Using this APC free system, ATRA did not augment Th2 diffe rentiation, suggesting that the pro Th2 effects of RAR modulation are not through enhanced T cell intrinsic effects on Th2 differentiation. Using either Annexin V or activated caspase 3 to iden tify apoptotic cells, RAR modulators did not affect the frequency sellectchem of apoptosis. Taken together, these findings suggest that ATRA augments Th2 re sponses by promoting Th2 cell proliferation and gene expression and not through differential modulation of cell death or apoptosis. An inherent limitation of studies using pharma cological inhibitors is the potential for off target effects. Indeed, Ro41 has been shown to activate peroxisome proliferator activated receptor at concen trations of 1 uM, which is 10 fold greater than the Inhibitors,Modulators,Libraries concentrations used in this study.
To further address whether off target effects of Ro41 on PPAR could have been responsible for its inhibition of IL 5 Th2 proli feration, we examined the effect of the PPAR agonist GW7845 on Th2 cultures. GW7845 did not have any ef fect on IL 4, IL 5 or IL 13 expression in these Inhibitors,Modulators,Libraries cultures. The relatively low concentration of Ro41 used in this study as well as the lack of effect of PPAR activators, make it unlikely that Ro41 was acting through off target effects. This Inhibitors,Modulators,Libraries apparent direct regulation of Th2 cytokine gene expression by RAR prompted us to examine if a puta tive retinoic acid response element exists in the promoter regions of Th2 cytokine genes. We thus analyzed the 10 kb genomic DNA se quence of the human IL5, IL4, and IL13 promoters using the University of California Santa Cruz genome browser.

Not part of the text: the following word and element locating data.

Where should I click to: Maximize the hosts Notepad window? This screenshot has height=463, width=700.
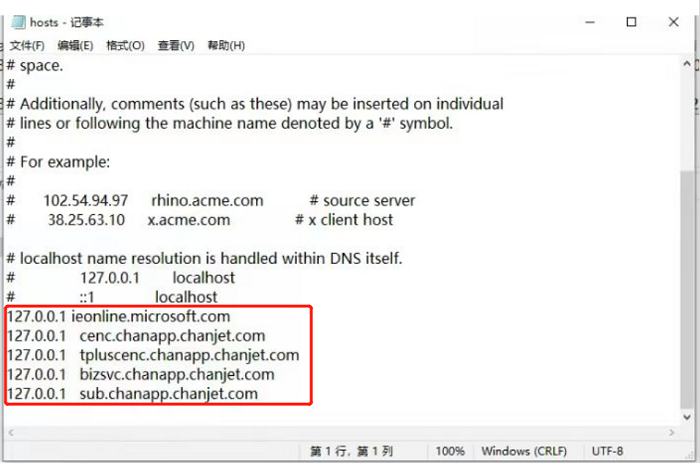[631, 22]
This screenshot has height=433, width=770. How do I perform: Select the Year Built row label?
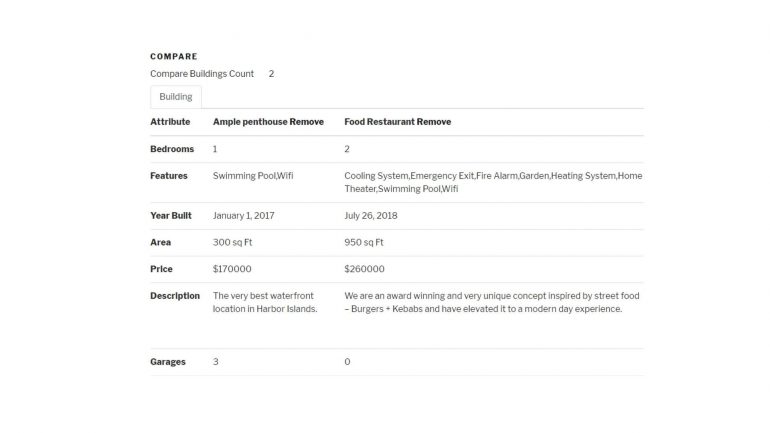point(171,216)
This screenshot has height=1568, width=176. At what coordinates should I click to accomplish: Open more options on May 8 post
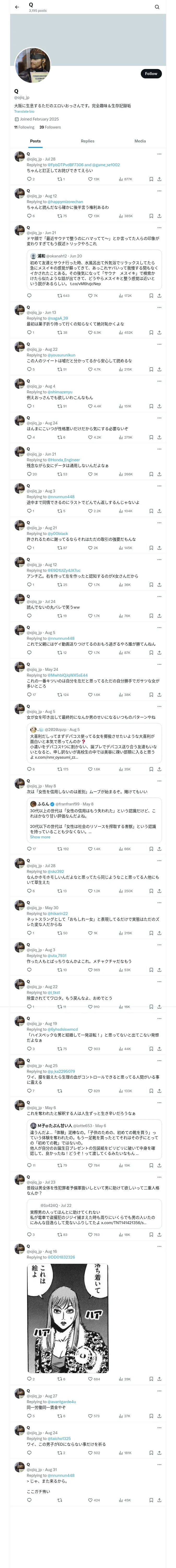pyautogui.click(x=159, y=781)
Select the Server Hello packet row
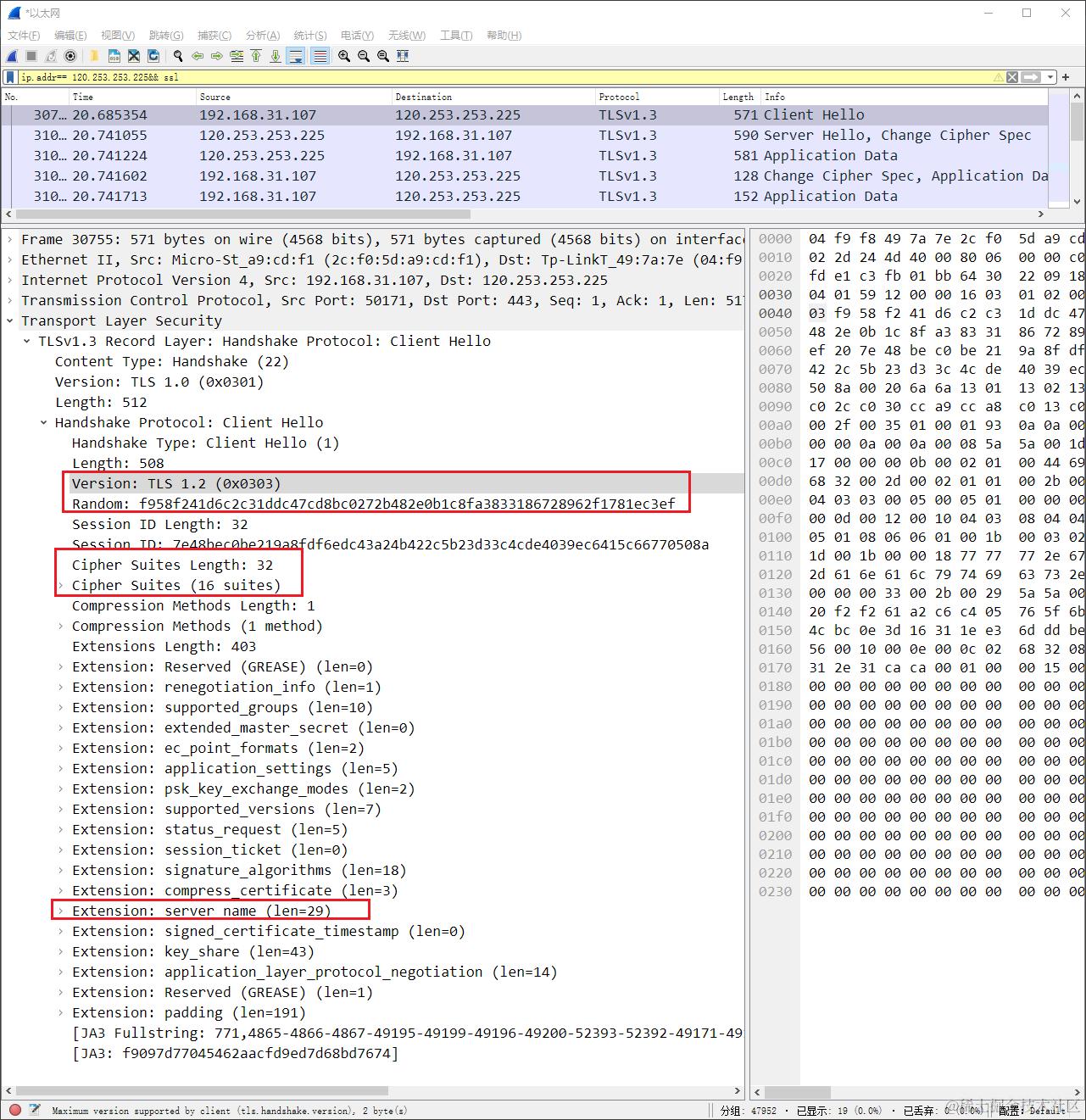1086x1120 pixels. [x=525, y=136]
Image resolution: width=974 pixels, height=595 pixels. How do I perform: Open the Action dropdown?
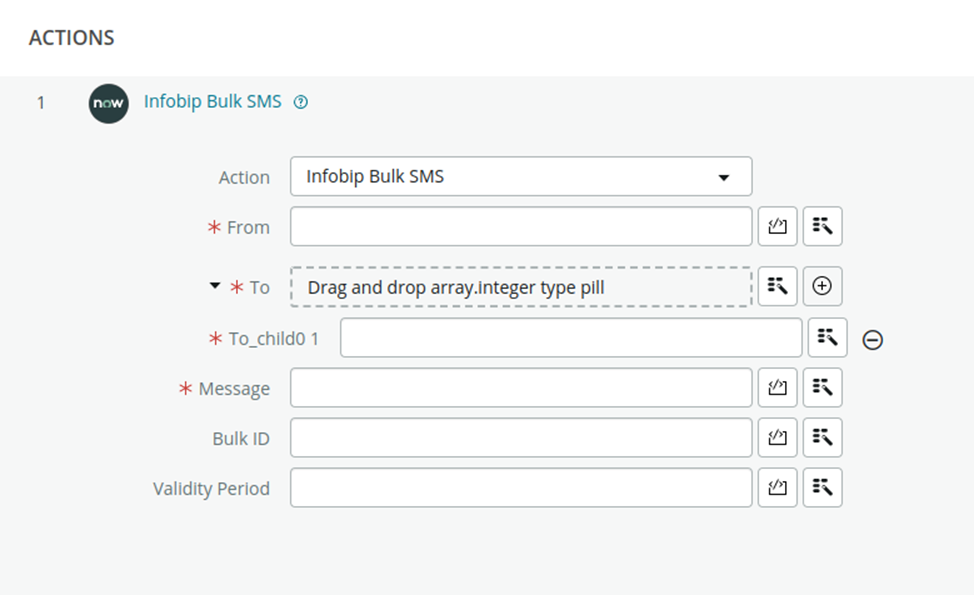tap(725, 176)
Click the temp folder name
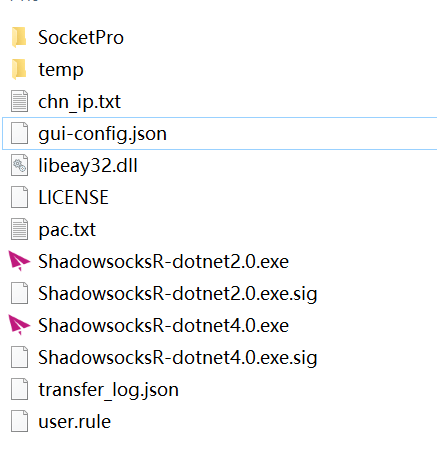 61,70
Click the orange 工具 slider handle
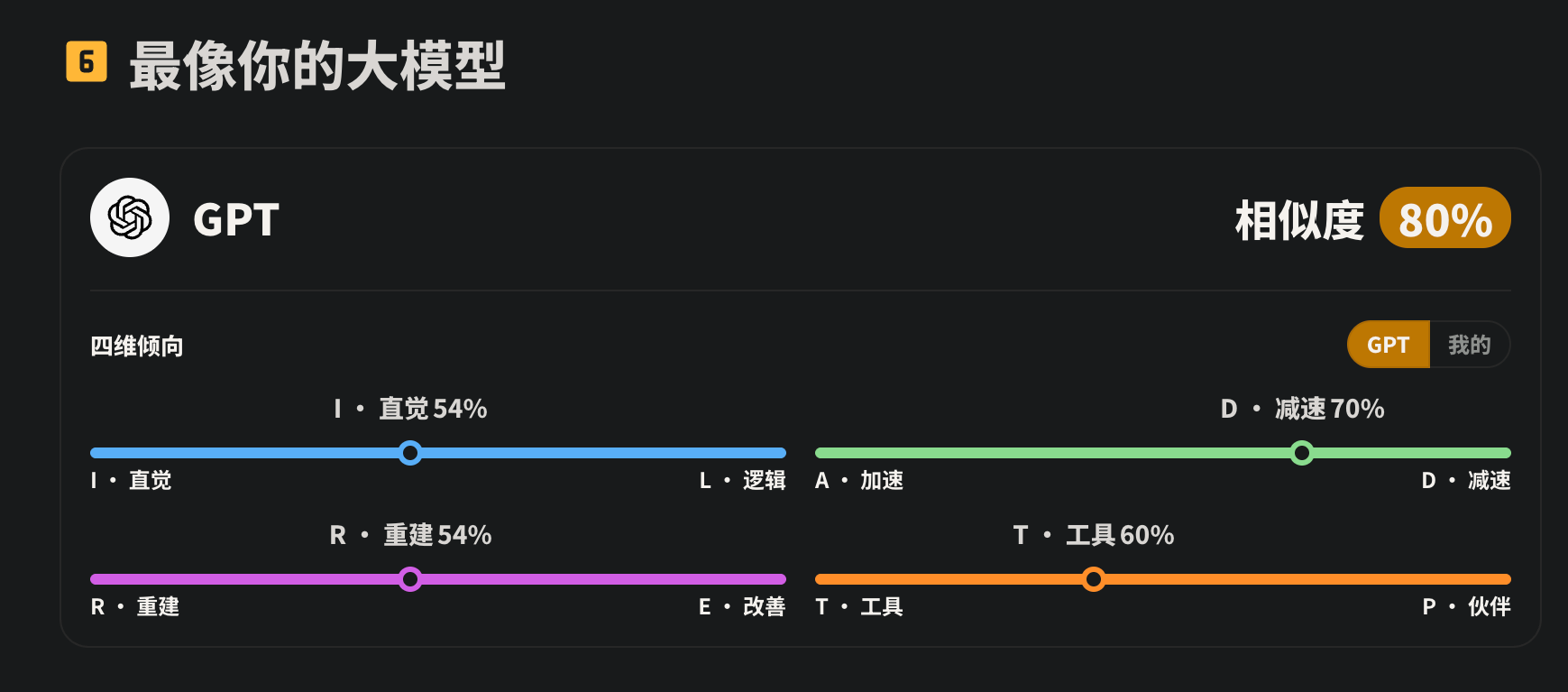1568x692 pixels. [x=1094, y=579]
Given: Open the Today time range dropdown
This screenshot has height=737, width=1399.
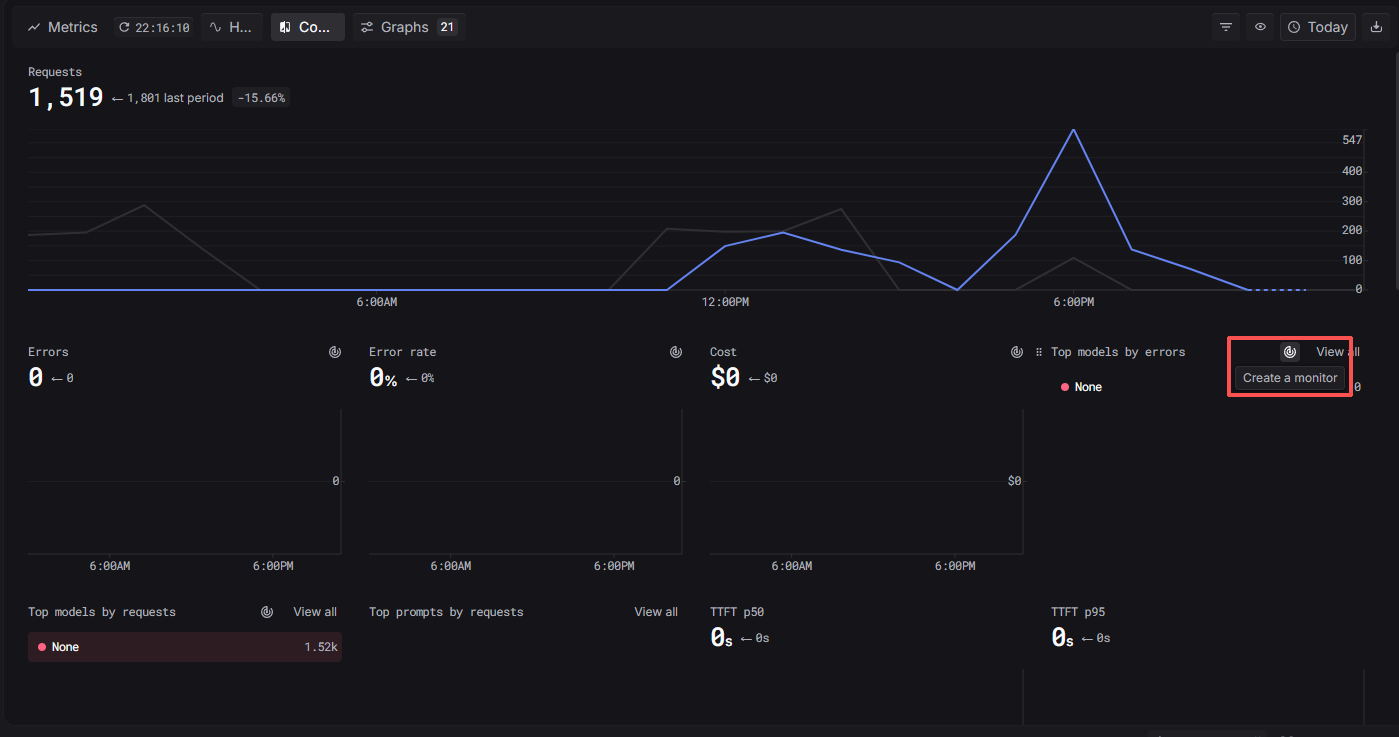Looking at the screenshot, I should click(x=1318, y=27).
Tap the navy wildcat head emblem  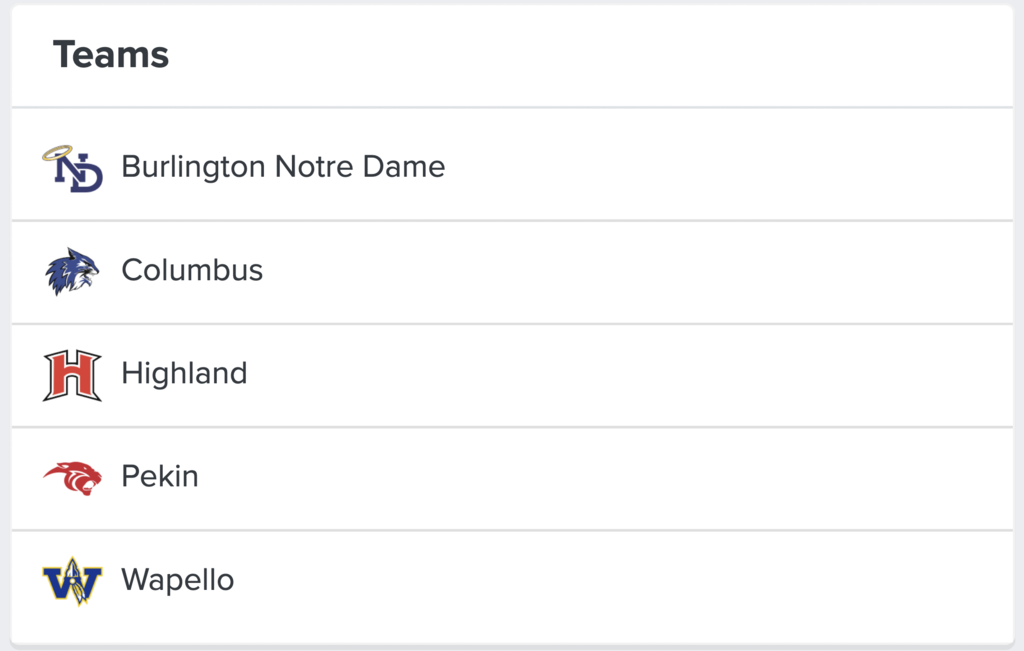point(72,271)
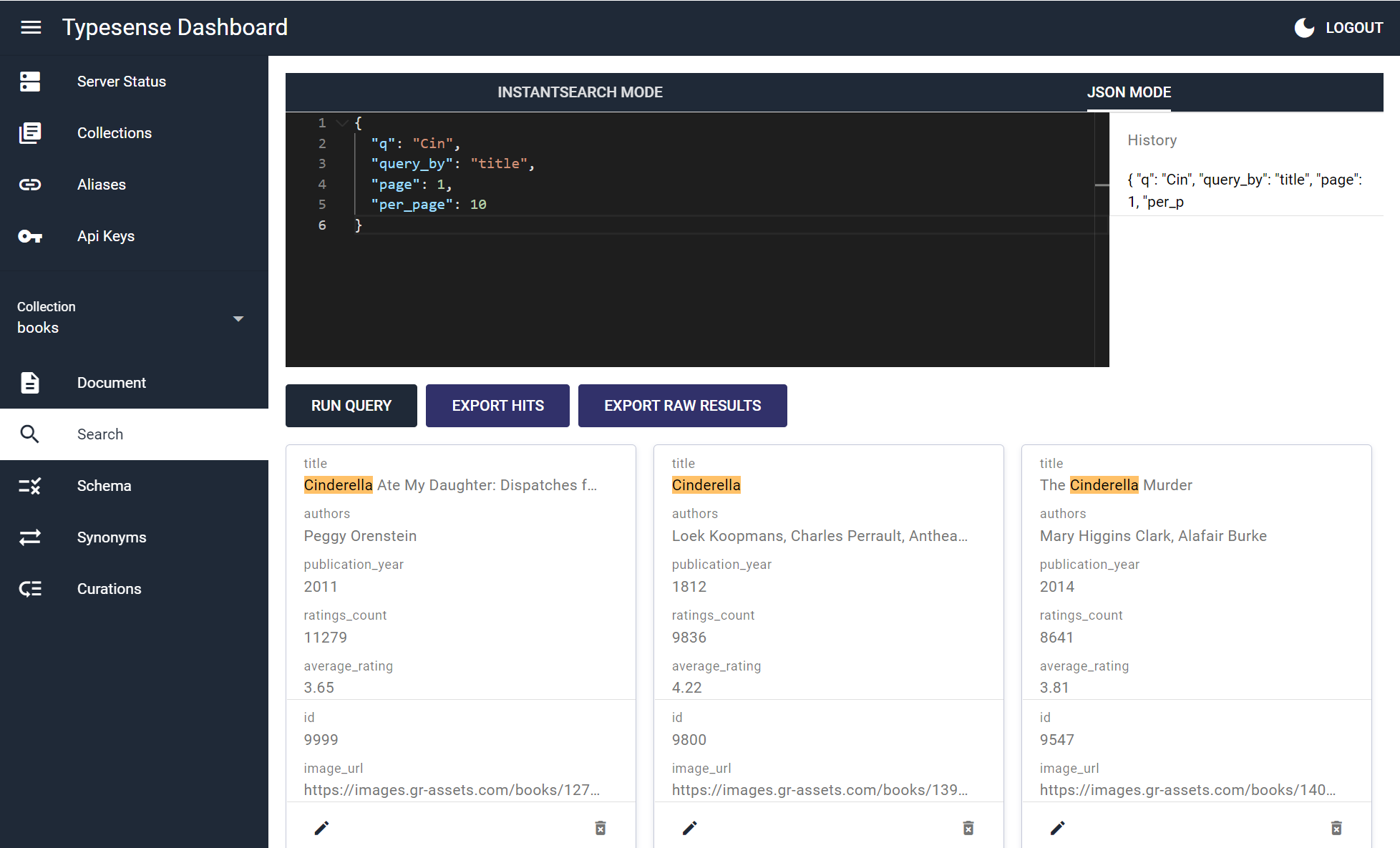Collapse the JSON code fold arrow
Viewport: 1400px width, 848px height.
point(342,123)
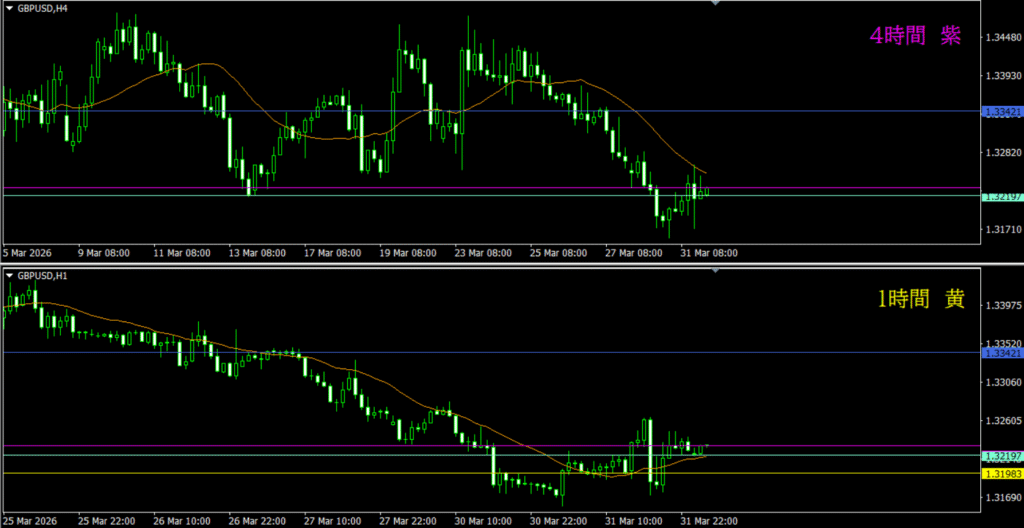Click the triangle beside GBPUSD,H1 chart title

coord(9,275)
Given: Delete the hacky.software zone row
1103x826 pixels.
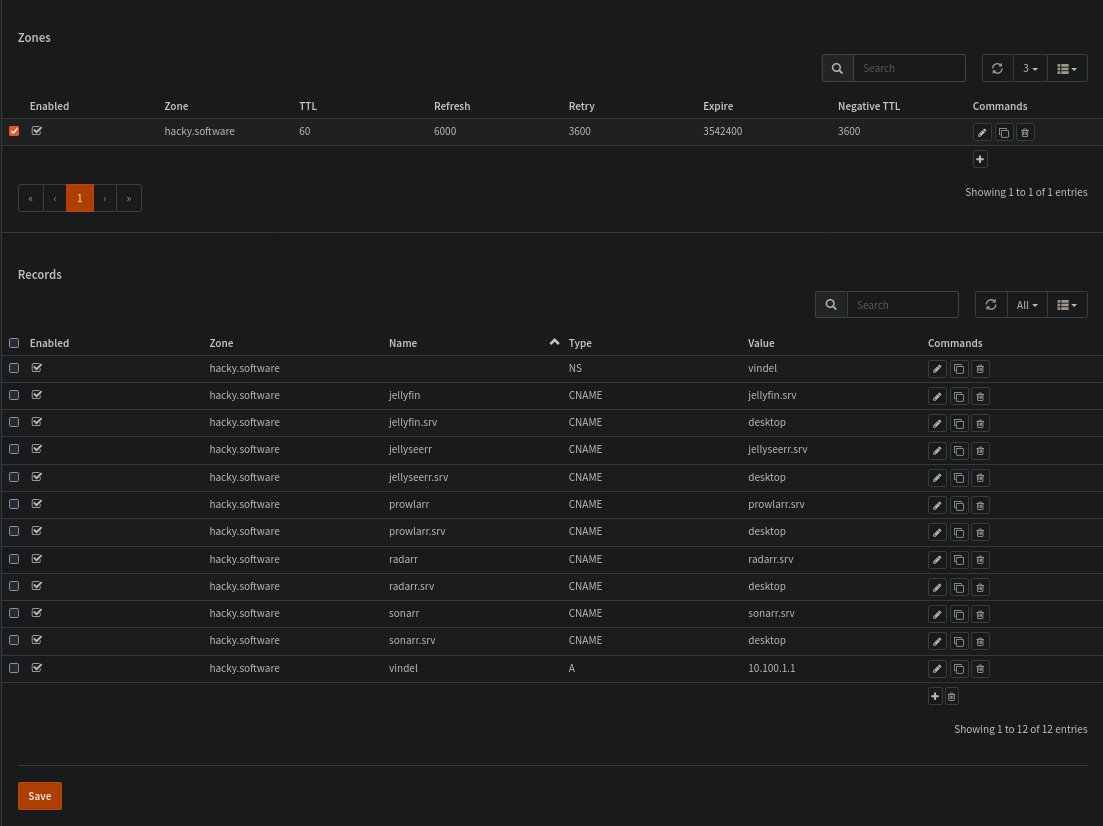Looking at the screenshot, I should (1025, 132).
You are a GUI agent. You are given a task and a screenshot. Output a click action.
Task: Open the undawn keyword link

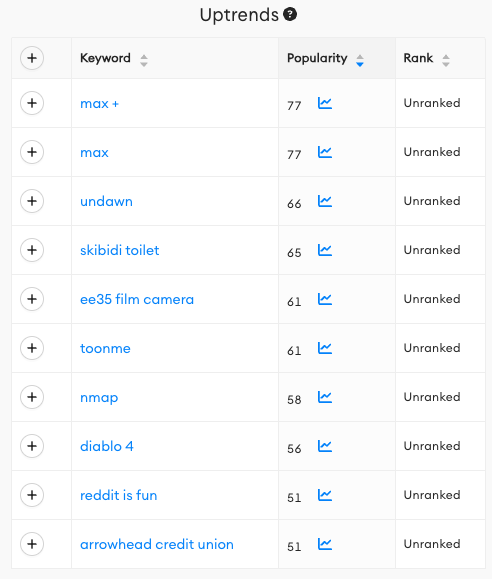106,201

We identified a single putative RARE in the human IL5p but not in the human IL4p and IL13p, suggesting that IL5 could be a RARE responsive gene. The genomic location of the IL5p putative RARE is comparable between human and rhesus, and similarly, between mouse and rat. The IL5p putative RARE sequence is identical Inhibitors,Modulators,Libraries between human and rhesus and similarly, between mouse and rat. Subse quent studies are needed to verify if this putative RARE is functionally active. Conclusions In conclusion, we demonstrate that RAR modulators act on Th2 cells through multiple mechanisms, inclu ding Th2 cell intrinsic augmentation of proliferation and IL 5 expression. In all experiments, the magnitude of the effect was most apparent for IL 5 responses.
The potent induction by ATRA and Inhibitors,Modulators,Libraries reciprocal inhibition selleck products of IL 5 by Ro41 supports that these effects are mediated through the RAR receptor. These data demonstrate that RAR modulation has a major impact on human Th2 responses and suggests that RAR may be a poten tial therapeutic target for anti Th2 therapy. Background Cellular behavior in vivo and in vitro is heavily influenced by the mechanical, biochemical and topographical proper ties of the extracellular environment where cells grow.